# transmission fluid, oil brands



## SkylineR33gts (May 24, 2004)

what kind of trans fluid and what kind of oil do you put in your Skyline?


----------



## Nizmodore (May 9, 2003)

Castrol Multitrax, I don't know if its sold in the states.......

.....No I don't have a Skyline, just a complete Skyline driveline in my car.....I'm running a FS5 R32 5 speed Gearbox atm.....


----------



## Nismo Skyline (May 2, 2002)

SkylineR33gts said:


> what kind of trans fluid and what kind of oil do you put in your Skyline?



How hard are you going to drive it? If you are going to drag race it do any track days then you have to use Redline Shockproof Heavy in the trans and front differential. This will help protect the fragile spider gears in the front diff and 3rd gear in the trans.

I use my car for track days 5-6 times a year and really beat on it. I use Shockproof in the trans. I run Royal Purple Racing 51 in the engine, Max gear 75w90 in the differentials, Max ATF in the transfer case. I have Nismo front and rear LSD's so that is why I run Max gear in the front diff.

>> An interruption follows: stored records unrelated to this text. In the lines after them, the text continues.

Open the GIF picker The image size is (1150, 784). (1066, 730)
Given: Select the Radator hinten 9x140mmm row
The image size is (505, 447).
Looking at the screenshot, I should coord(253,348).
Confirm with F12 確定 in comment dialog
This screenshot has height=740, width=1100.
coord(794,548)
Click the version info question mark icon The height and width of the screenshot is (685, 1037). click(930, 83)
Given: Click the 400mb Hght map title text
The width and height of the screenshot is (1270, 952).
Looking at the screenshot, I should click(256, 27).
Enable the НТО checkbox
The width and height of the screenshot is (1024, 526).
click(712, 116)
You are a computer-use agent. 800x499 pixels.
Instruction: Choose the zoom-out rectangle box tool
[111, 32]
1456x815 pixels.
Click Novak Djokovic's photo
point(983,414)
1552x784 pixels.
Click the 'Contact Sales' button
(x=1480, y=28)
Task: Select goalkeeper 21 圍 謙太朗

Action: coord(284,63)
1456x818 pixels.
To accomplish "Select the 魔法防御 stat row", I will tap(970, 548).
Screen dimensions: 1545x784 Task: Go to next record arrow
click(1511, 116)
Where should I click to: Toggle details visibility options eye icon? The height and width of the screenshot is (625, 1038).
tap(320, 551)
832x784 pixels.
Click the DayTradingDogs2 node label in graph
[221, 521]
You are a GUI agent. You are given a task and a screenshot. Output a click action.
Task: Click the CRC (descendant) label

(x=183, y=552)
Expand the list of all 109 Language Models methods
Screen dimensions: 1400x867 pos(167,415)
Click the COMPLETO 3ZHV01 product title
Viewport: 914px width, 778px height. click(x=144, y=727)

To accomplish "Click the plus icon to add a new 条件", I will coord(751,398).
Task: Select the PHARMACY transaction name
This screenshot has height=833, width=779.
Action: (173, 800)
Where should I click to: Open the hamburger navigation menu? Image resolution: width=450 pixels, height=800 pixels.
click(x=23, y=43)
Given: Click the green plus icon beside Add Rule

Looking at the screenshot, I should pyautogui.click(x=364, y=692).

If you are not going to beat on the car hard, I would run Mobil 1 gear oil in the trans and diffs. The engine I would use Mobil 1 15w50 in the engine and Mobil 1 ATF in the transfer case. Mobil 1 is really good and much cheaper than the Royal Purple.


----------



## SkylineR33gts (May 24, 2004)

this in would return also apply to Automatics, just flow with the mobil one? That is what i had in the Evo and it ran well though it didnt have any miles on it barely but I DID beat the hell out of it


----------



## Nismo Skyline (May 2, 2002)

SkylineR33gts said:


> this in would return also apply to Automatics, just flow with the mobil one? That is what i had in the Evo and it ran well though it didnt have any miles on it barely but I DID beat the hell out of it


Automatics?


----------